At Pilate's first trial in God's Law, Jesus behaves with dignity and looks like a real king: “Pilate asked Jesus Christ: "Are you the King of the Jews?" Jesus Christ answered: "You say" (which means: "yes, I am the King"). When the chief priests and elders accused the Savior, He did not answer. Pilate said to Him, "You don't answer anything? You see how many accusations are against You." But even to this the Savior did not answer, so that Pilate marveled. After that, Pilate entered the praetorium and, calling Jesus, again asked Him: "Are you the King of the Jews?" Jesus Christ said to him, "Are you saying this on your own, or have others told you about Me?" (i.e. do you yourself think so or not?) "Am I a Jew?" - answered Pilate, - "Your people and the high priests delivered you to me; what did you do?" Jesus Christ said: "My kingdom is not of this world; if my kingdom were of this world, then my servants (subjects) would fight for me, so that I would not be delivered to the Jews; but now my kingdom is not from here." "So You are the King?" Pilate asked. Jesus Christ answered: "You say that I am the King. For this I was born and for this I came into the world, to bear witness to the truth; everyone who is from the truth listens to My voice." From these words, Pilate saw that before him stood a preacher of the truth, a teacher of the people, and not a rebel against the power of the Romans. And in the novel, Yeshua behaves insignificantly and looks completely defenseless and, as Bulgakov himself writes, “his eyes became meaningless” and “expressing with his whole being his readiness to answer sensibly, not to cause more anger.” Also important here is another point. “When they brought Jesus Christ to Calvary, the soldiers gave him to drink sour wine mixed with bitter substances in order to alleviate suffering. But the Lord, having tasted it, did not want to drink it. He did not want to use any remedy to relieve suffering. He voluntarily accepted these sufferings upon Himself for the sins of people; therefore I wished to endure them to the end,” – this is exactly how it is described in the Law of God. And in the novel, Yeshua again shows himself weak-willed: “Drink,” said the executioner, and the water-soaked sponge at the end of the spear rose to Yeshua's lips. Joy flashed in his eyes, he clung to the sponge and greedily began to absorb moisture ... ".

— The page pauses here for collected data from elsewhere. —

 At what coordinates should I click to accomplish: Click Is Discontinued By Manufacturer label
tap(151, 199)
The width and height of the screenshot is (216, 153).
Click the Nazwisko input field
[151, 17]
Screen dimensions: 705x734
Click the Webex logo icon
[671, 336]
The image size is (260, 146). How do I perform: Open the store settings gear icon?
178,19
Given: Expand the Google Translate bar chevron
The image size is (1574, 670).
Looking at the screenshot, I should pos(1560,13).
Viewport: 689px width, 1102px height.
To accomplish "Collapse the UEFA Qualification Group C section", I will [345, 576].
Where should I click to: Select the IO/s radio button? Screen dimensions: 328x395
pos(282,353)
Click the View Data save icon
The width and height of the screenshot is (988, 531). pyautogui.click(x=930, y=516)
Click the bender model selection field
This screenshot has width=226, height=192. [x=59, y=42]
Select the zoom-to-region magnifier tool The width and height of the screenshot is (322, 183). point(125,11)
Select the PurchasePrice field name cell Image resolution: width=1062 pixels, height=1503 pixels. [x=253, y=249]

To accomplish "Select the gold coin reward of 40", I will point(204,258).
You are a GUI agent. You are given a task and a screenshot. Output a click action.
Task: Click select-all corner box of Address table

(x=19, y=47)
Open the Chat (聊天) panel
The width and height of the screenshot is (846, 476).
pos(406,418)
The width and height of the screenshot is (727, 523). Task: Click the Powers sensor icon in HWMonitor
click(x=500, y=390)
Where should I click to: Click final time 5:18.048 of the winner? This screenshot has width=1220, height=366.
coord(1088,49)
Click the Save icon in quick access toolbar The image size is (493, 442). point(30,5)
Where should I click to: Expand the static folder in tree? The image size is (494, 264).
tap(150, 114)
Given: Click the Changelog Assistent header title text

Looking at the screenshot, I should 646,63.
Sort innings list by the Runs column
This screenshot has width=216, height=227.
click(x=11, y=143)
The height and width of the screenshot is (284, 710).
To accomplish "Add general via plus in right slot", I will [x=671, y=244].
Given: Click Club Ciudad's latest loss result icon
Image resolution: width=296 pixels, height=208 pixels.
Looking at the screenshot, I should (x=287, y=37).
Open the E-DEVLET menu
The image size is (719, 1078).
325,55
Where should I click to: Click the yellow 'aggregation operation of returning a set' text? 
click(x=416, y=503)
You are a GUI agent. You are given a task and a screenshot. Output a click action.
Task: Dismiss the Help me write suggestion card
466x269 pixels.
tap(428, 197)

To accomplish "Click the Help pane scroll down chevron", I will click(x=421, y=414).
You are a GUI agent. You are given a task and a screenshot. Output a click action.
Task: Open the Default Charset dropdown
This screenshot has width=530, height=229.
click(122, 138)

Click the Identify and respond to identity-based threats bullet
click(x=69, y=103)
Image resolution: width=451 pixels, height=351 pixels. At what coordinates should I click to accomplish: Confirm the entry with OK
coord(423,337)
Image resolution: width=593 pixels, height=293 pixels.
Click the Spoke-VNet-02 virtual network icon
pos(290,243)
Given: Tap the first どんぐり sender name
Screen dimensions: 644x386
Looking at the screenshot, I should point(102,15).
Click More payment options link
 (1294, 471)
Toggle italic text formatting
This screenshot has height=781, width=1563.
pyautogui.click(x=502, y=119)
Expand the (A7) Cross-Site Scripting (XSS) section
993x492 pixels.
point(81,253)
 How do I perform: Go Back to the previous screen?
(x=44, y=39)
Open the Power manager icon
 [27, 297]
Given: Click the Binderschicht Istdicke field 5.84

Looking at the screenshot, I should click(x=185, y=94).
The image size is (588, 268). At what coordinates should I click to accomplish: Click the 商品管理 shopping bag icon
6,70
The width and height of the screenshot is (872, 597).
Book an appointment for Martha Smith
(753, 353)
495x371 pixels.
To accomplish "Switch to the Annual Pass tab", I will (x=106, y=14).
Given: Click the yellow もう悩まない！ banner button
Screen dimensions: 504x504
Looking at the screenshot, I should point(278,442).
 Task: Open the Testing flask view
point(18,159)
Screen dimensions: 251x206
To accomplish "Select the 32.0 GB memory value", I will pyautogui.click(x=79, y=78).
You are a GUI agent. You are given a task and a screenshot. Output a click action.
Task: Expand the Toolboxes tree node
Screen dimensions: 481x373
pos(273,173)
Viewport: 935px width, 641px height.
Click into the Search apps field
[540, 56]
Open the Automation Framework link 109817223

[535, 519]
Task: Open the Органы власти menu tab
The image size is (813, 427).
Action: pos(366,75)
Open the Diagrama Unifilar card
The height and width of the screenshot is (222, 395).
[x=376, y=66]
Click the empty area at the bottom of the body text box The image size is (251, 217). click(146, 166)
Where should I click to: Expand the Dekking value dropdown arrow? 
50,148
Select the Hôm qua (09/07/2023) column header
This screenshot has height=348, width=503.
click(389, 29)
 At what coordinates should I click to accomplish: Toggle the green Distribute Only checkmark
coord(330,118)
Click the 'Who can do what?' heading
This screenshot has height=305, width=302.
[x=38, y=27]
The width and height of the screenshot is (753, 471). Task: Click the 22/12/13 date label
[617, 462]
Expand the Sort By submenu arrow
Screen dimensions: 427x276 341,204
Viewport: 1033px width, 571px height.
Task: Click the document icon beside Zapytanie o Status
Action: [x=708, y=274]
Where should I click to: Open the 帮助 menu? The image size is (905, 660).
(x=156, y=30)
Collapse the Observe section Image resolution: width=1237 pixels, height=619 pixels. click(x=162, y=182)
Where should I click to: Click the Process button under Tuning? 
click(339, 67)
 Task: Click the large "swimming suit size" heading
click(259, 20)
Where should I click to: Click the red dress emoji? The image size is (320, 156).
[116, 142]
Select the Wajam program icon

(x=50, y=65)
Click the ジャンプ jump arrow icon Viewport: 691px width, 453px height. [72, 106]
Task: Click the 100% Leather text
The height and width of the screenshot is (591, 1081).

At the trial of Jesus, described in God's Law, it is clear that the chief priests conspired to condemn Jesus to death. They could not carry out their sentence, because there was no guilt in the actions and words on the part of Jesus. Therefore, the members of the Sanhedrin found false witnesses who testified against Jesus: “We heard Him say: I will destroy this man-made temple, and in three days I will raise another, not made by hands” (Law of God). And Bulgakov is trying to make a prophet out of his hero at the trial at Pilate. Yeshua says: “I, hegemon, said that the temple of the old faith would collapse and a new temple of truth would be created…”
The essential difference between Bulgakov's hero and Jesus Christ is that Jesus does not avoid conflicts. “The essence and tone of his speeches,” S.S. Averintsev believes, “are exceptional: the listener must either believe or become an enemy ... Hence the inevitability of a tragic end.” And Yeshua Ha-Nozri? His words and deeds are completely devoid of aggressiveness. The credo of his life lies in these words: "Telling the truth is easy and pleasant." The truth for him is that there are no evil people, there are unfortunate ones. He is a man who preaches Love, while Jesus is the Messiah who affirms the Truth. Let me clarify: the intolerance of Christ is manifested only in matters of faith. In relations between people, He teaches: “... do not resist evil. But whoever strikes you on your right cheek, turn the other to him also” (Gospel of Matthew 5:39).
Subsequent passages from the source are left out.